Cardinal Health is a dividend aristocrat, which has managed to reward shareholders with a dividend increase for 34 consecutive years. The last dividend increase was just last week, when the board of directors approved a 3% increase in the company’s quarterly dividend to 47.63 cents/share. This was the second dividend increase in a row of 3%. The slow rate of recent dividend hikes for two years in a row suggests that management sees turbulence ahead for the company’s business.

Cardinal Health has delivered an annualized total return of 5.18%/year over the past decade to its shareholders. The returns over the next decade could be better than the growth rate of earnings per share, due to the low valuation today.

The company has managed to grow GAAP and Non-GAAP earnings per share over the past decade. Due to acquisitions, there are several recurring items related to amortizations and other acquisition related costs, which impact earnings per share by over $1/share per year ( in addition to a few other one-off items, which are relatively small in comparison).

Cardinal Health Managed to grow earnings per share from $2.45 in 2008 to $4.03 in 2017; it grew non-GAAP EPS from $2.45 in 2008 to $5.40 in 2017. The average expectations are for EPS of $5.42 in 2018 and $6.06 in 2019. Given the slow rate of recent divided hikes, I believe that earnings per share will be more modest over the next 3 – 5 years.

Earnings per share have also been aided by share buybacks, as the number of shares outstanding declined from 364 million to 317 million between 2008 and 2018.

Cardinal Health, along with its competitors AmerisourceBergen (AB) and McKesson (MCK) control 90% of the market for pharmaceutical and related medical supplies.

In order to gain entrance into drug distribution, a new company has to invest a large amount of funds, until it can get the scale and spend the time building the relationships with manufacturers and customers that these three companies have achieved.

The massive scale of each company allows them to obtain pricing discounts from manufacturers. The company then turns around and distributes those pharmaceuticals and medical supplies in an efficient way to its clients. Distribution of pharmaceuticals is a very intensive and low margin business, which is one reason perhaps why it would be difficult for a new entrant to get into the industry.

Historically, the company generated profits as a percentage of sales of drugs it distributed. As prices for drugs went up, profits went up. Unfortunately, as the healthcare industry has been in the spotlight over the past three years, there is increased scrutiny over pharmaceutical companies and distributors. Those pricing pressures could reduce profitability, given the already thin profit margins.
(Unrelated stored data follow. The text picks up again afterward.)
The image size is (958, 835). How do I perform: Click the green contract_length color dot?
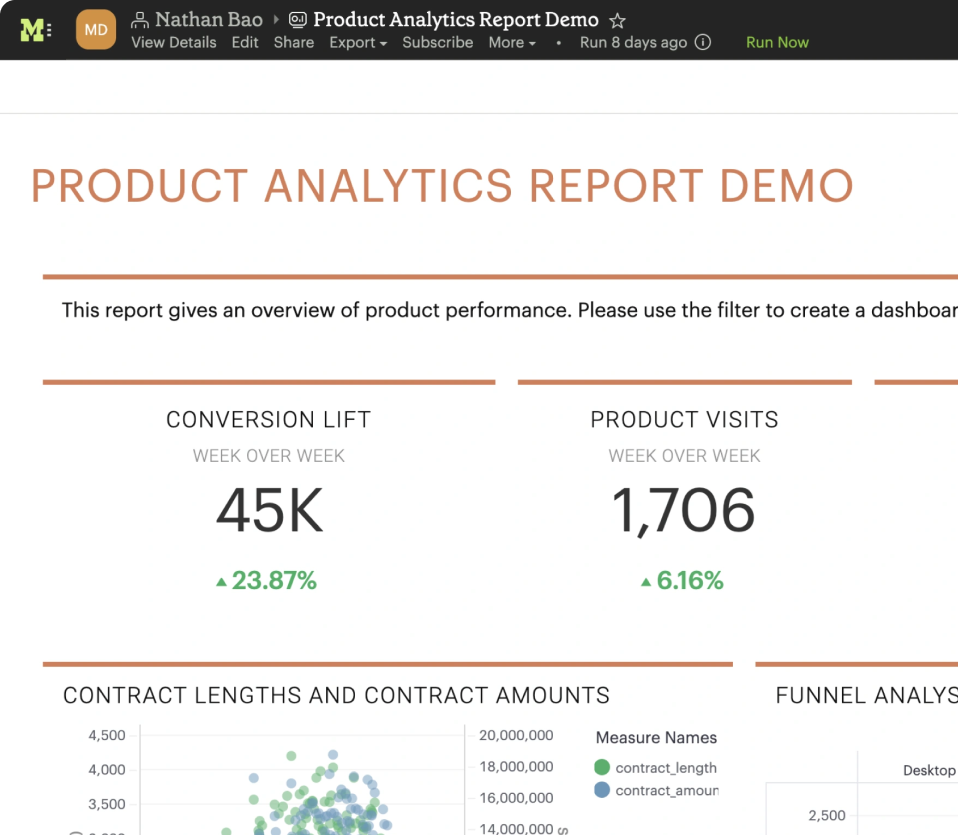(x=604, y=767)
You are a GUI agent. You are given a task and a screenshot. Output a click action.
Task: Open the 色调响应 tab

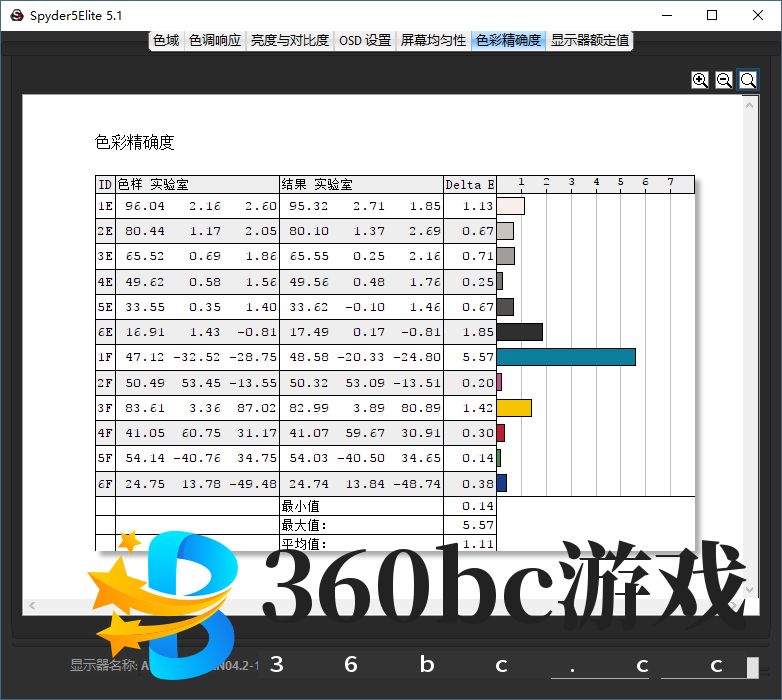tap(215, 41)
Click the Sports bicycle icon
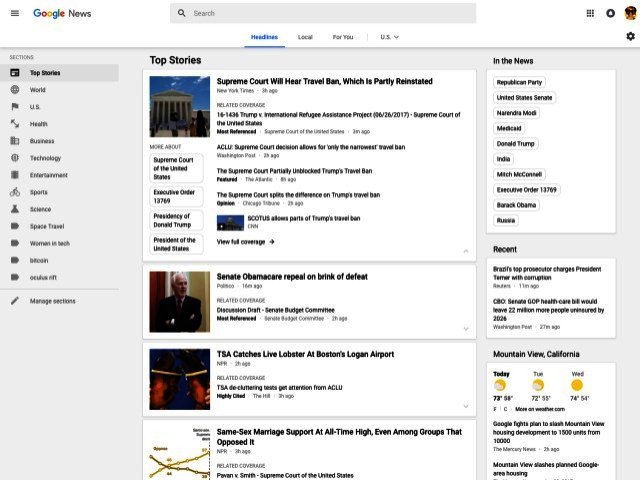The height and width of the screenshot is (480, 640). point(15,192)
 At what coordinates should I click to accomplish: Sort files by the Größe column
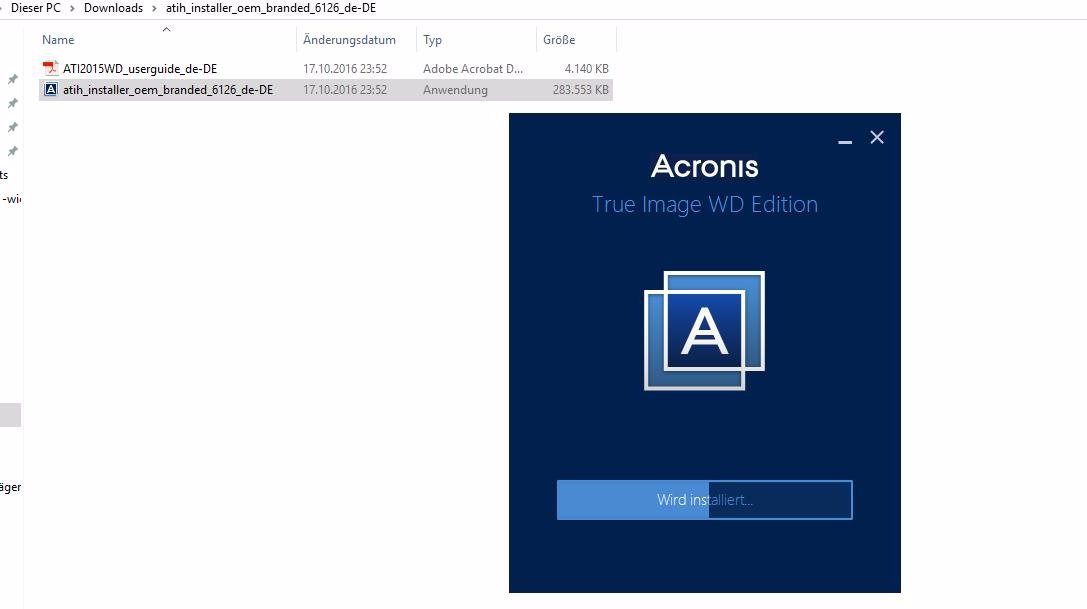(x=558, y=40)
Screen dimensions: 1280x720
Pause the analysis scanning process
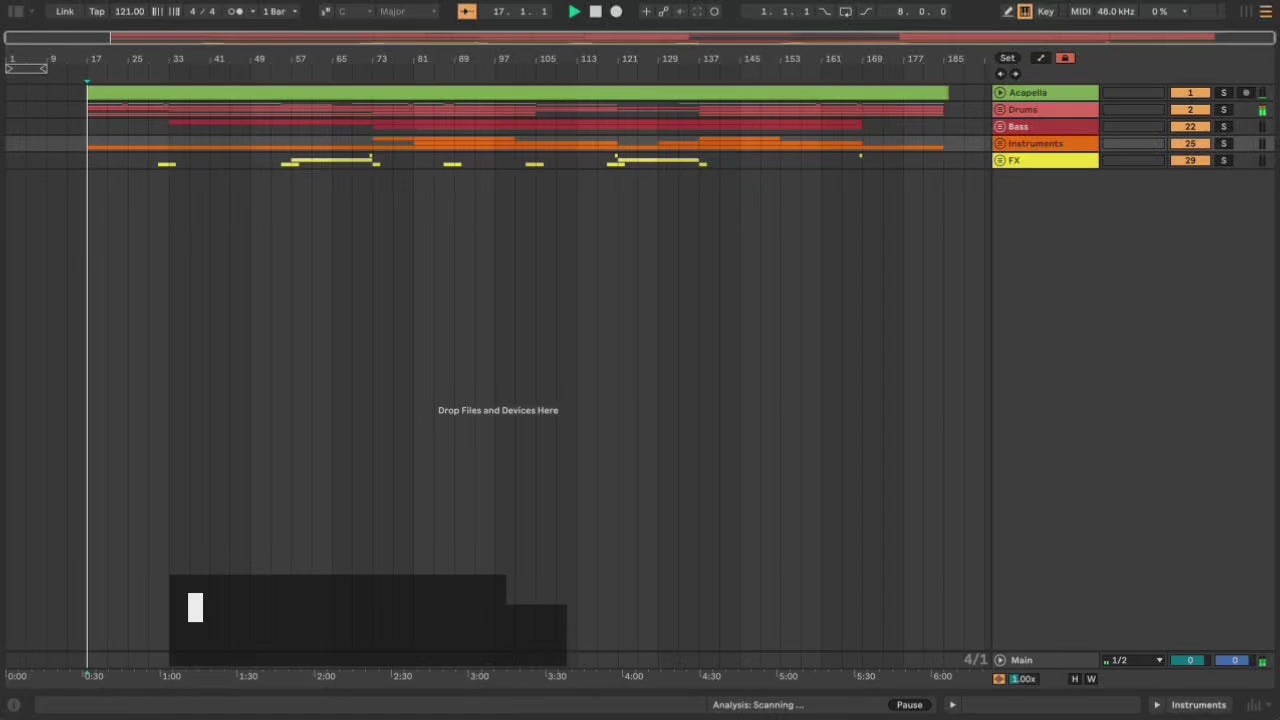(x=909, y=705)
Pharmaceutical spending is expected to continue growing at a healthy clip, as population ages, new drugs come to market to treat various illnesses and the number of individuals covered by health insurance increases.

Over the past year, many healthcare distributors and drug store chains saw declines in share prices on fears that would enter the pharmaceuticals market. We discussed in a previous article that Amazon had found it difficult to sell and distribute pharmaceutical products. Amazon has not been able to convince big hospitals to change their traditional purchasing process, which typically involves a number of middlemen and loyal relationships.
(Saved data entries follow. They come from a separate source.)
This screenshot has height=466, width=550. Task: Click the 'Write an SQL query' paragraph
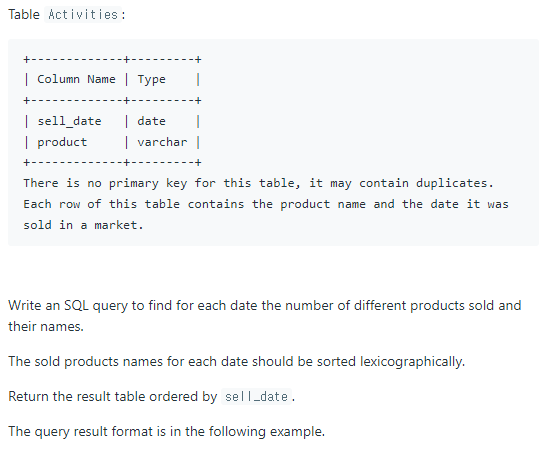pyautogui.click(x=265, y=316)
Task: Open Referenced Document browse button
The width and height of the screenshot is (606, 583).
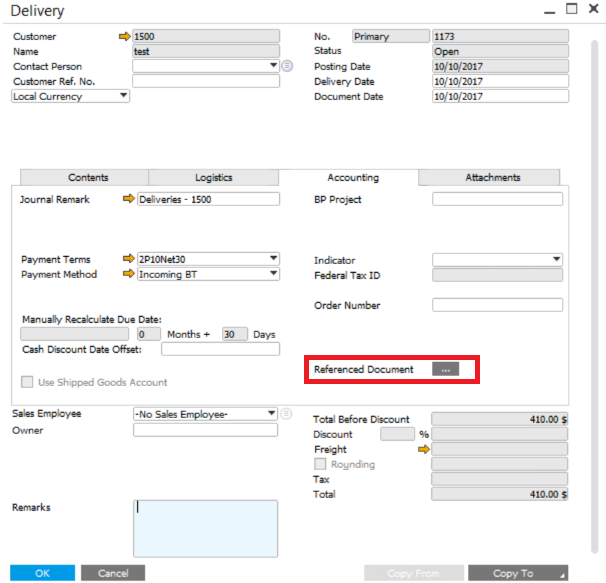Action: click(x=446, y=370)
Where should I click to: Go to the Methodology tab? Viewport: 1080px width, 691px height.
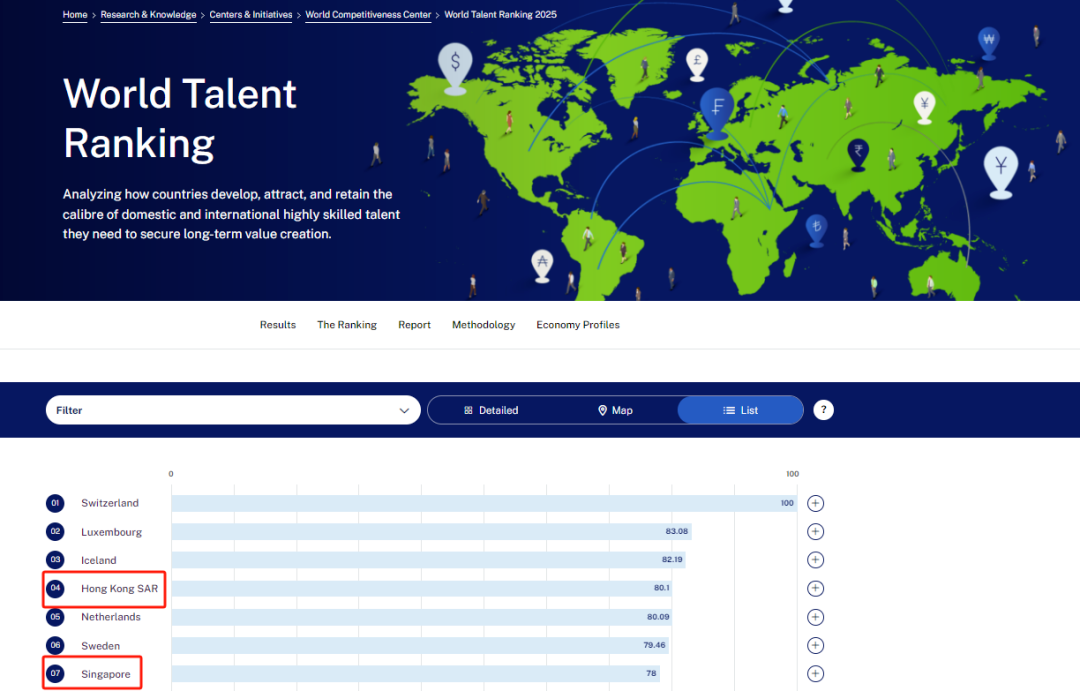coord(483,325)
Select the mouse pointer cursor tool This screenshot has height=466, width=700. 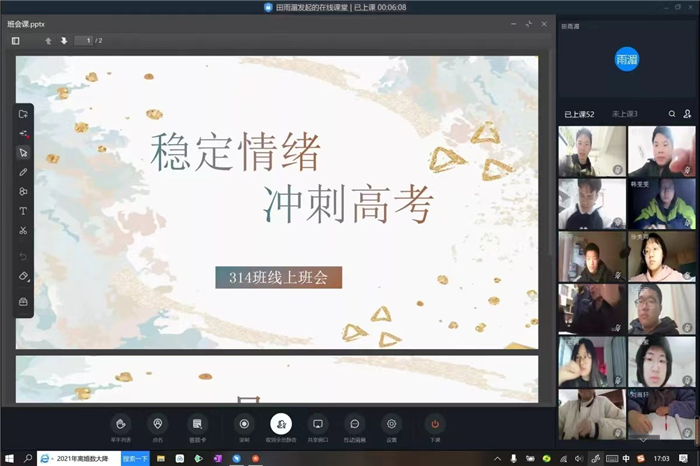click(23, 153)
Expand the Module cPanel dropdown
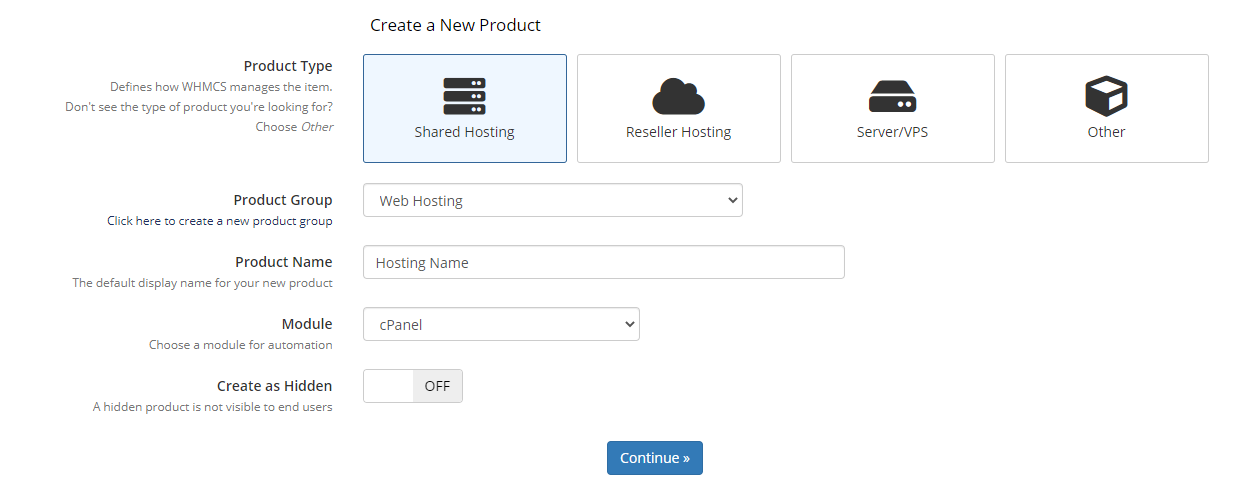The image size is (1254, 495). coord(501,324)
The health-care supply chain is well-entrenched and will be hard to break into. The hospital and health-care systems have entangling alliances with their existing purchasing and supply chain partners.

Between 2008 and 2017, the company grew its annual dividends from $0.50/share to $1.81/share. Future dividend growth will likely be more subdued, given the increased competition.

The dividend payout ratio has increased from 20% to 33% over the past decade. The low payout ratio leaves room for further dividend increases down the road. It also provides an adequate margin of safety in dividends when the inevitable turbulence affects the business.

Currently, Cardinal Health is attractively valued at 10 times forward earnings and yields 3.50%. The dividend is adequately covered from earnings. The issue is that near term earnings per share are not expected to grow by much. This is evidenced by the slow rate of recent dividend increases. In other words, slow growth is baked into the business. However, if something changes for the better from here, investors may end up generating a fairly decent return on investment. I like that you are paid to wait for a turnaround a well covered yield of 3.50% today.